### Text to read
════════════════

The presenters for the final session of the day were unable to attend the conference; thankfully, however, we didn’t miss out on hearing about the research conducted by two of the participants. Dr. Nicoletta Usai (University of Cagliari) submitted a pre-recorded video of her presentation, “The Rich and the Poor: Devotional Icons and Echoes of Giotto in Sardinia in the Late Middle Ages.” Her study examined a fresco cycle recently uncovered in a Sardinian church, and she argued that the iconography and style of the paintings were modelled on Giotto’s works for the Arena Chapel in Padua. Next, Lorenza Gay (The Warburg Institute) read a paper by Dr. Charlene Vella (University of Malta), whose research focused on “The Native Art of the Maltese Islands in the Late Medieval and Renaissance Periods.” Dr. Vella’s paper provided an informative survey of the sculpture, architecture, and paintings produced by the non-elite inhabitants of Malta, focusing on the ways in which such works reacted or related to the artistic commissions of the ruling classes. Following Dr. Vella’s paper, the first day of the conference wrapped up with a lively group discussion about the evident problems that occur when art historians attempt to make judgments concerning the artistic “quality” of works produced for the humbler social groups.

════════════════

### Dataset section
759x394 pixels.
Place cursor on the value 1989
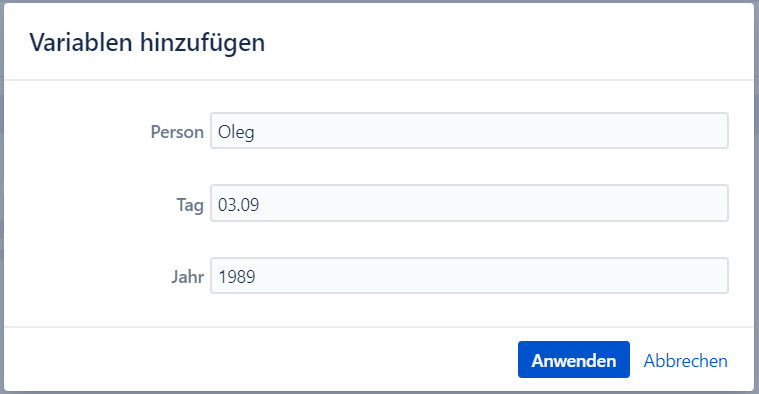pyautogui.click(x=237, y=277)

════════════════

### Challenges
1. Based on the conference report, mark each statement yes or no, quoting the words from the report that decide it: (a) Dr. Nicoletta Usai gave her presentation in person; (b) Lorenza Gay read a paper written by Dr. Charlene Vella; (c) the first day ended with a group discussion.
2. According to the conference report, which works did Dr. Usai argue the Sardinian fresco paintings were based on?
3. Carry on the conference report from the point where it stops.
The lines are not needed for what follows.

### Exercise results
1.
(a) No: "Dr. Nicoletta Usai (University of Cagliari) submitted a pre-recorded video of her presentation"
(b) Yes: "Lorenza Gay (The Warburg Institute) read a paper by Dr. Charlene Vella (University of Malta)"
(c) Yes: "the first day of the conference wrapped up with a lively group discussion"

2. Giotto's works for the Arena Chapel in Padua.

3.
The second day addressed a wide variety of objects that people interacted with on a daily basis. Anne-Kristine Sindvald-Larsen (Aalto University) kicked things off with an introduction to her dissertation, which studies how dress, textiles, and accessories spread throughout the artisan orders of Denmark in the early modern period. Her paper, “Dressing the Poor: Artisans and Fashion in Sixteenth and Seventeenth-Century Scandinavia,” outlined the various sources available for the study of dress and also described her plans to use technology to reconstruct surviving artifacts. Sindvald-Larsen’s research is part of a larger initiative funded by the European Research Council. The project entitled Re-fashioning the Renaissance: Popular Groups, Fashion and the Material and Cultural Significance of Clothing in Europe, 1550-1650 is being overseen by Dr. Paula Hohti (Aalto University), the next presenter, who spoke on “The Art of Artisan Fashions: Moroni’s Tailor and the Changing Culture of Clothing in Sixteenth-Century Italy.” Her analysis of Giovanbattista Moroni’s The Tailor pushed against the scholarly assumption that tailors and other artisans dressed in functional rather than stylish clothing. Instead, her research revealed how artisans used fashion to contest social boundaries, since they frequently disobeyed sumptuary laws that forbade them to wear clothing deemed inappropriate for their social status.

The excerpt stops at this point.